Hasta que llegamos al inevitable punto: el ruido mediático.
—No podemos ignorar lo que está pasando online —dijo una de las responsables de comunicación—. Ese blog anónimo está generando conversación, y aunque no nos guste el tono, existe. Tenemos que decidir si el festival se posiciona o si dejamos que sean ustedes, los chefs, los que respondan.
Léa tomó la palabra como si la hubieran invocado.
—Uno de los errores más grandes que cometen eventos como este —empezó, sin mirar apuntes— es querer controlar todo lo que se dice de ellos. Eso solo alimenta más sospechas. El anonimato, nos guste o no, forma parte del ecosistema. Mi recomendación es no hacer una cruzada oficial contra un blog. En lugar de eso, reforcemos la narrativa de transparencia: mostrar procesos, orígenes de productos, relación con proveedores. Dejar que el público decida a quién creer.

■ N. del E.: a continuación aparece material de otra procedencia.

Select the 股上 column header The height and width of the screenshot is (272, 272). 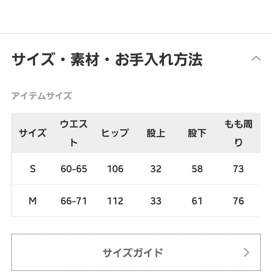pyautogui.click(x=156, y=133)
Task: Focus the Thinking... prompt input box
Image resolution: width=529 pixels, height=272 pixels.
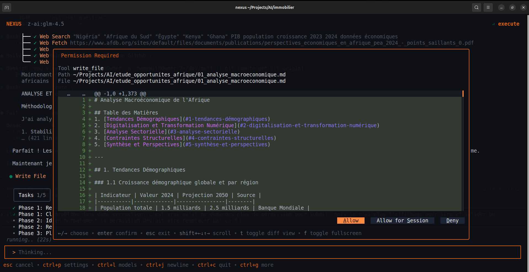Action: coord(262,252)
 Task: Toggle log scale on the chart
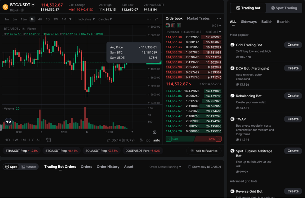148,140
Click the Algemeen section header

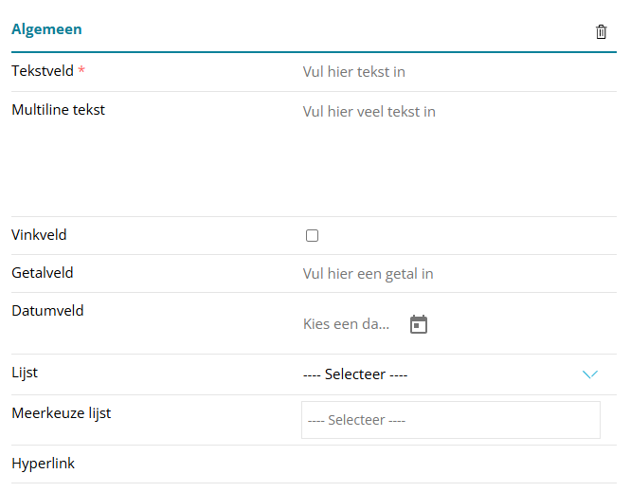(46, 29)

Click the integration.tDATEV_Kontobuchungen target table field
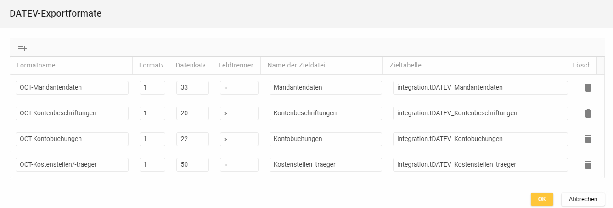tap(480, 139)
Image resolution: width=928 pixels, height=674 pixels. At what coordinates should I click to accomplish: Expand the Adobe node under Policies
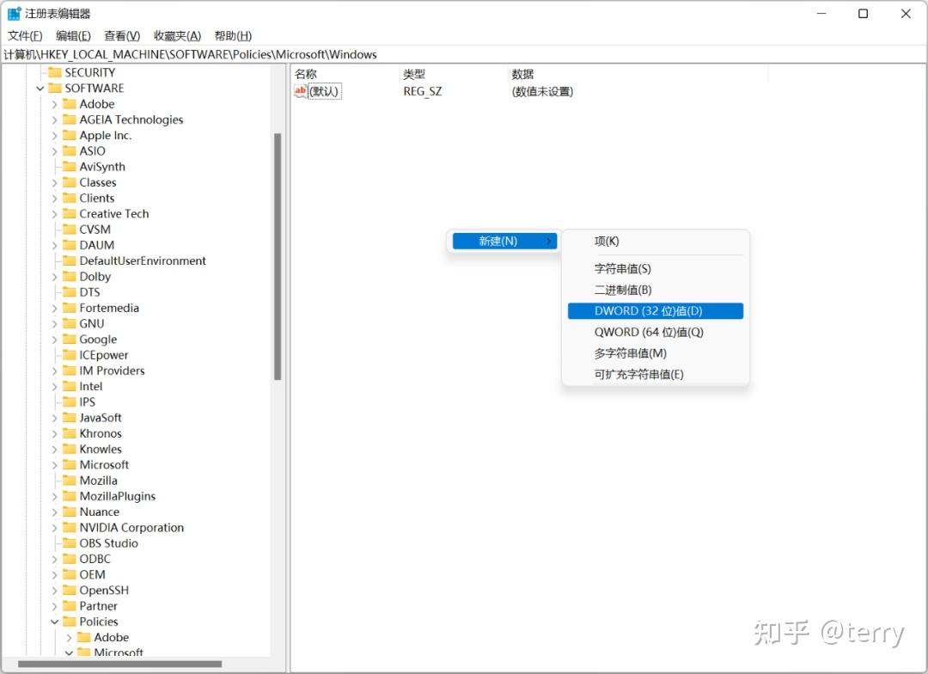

Si no hubiera sido la misma mujer que, al teléfono, había soltado un “karma” sobre mi casi atropello, le habría dado la razón sin reservas. Pero cada vez que decía “ecosistema”, “narrativa” o “patrón”, yo escuchaba ecos del anónimo.
Marcelo asintió, pero frunciendo el ceño.
—Entiendo —respondió—. Pero hay líneas. Una cosa es criticar un menú. Otra, acusar graves cosas a nivel ético sin pruebas. Eso ya no es juego.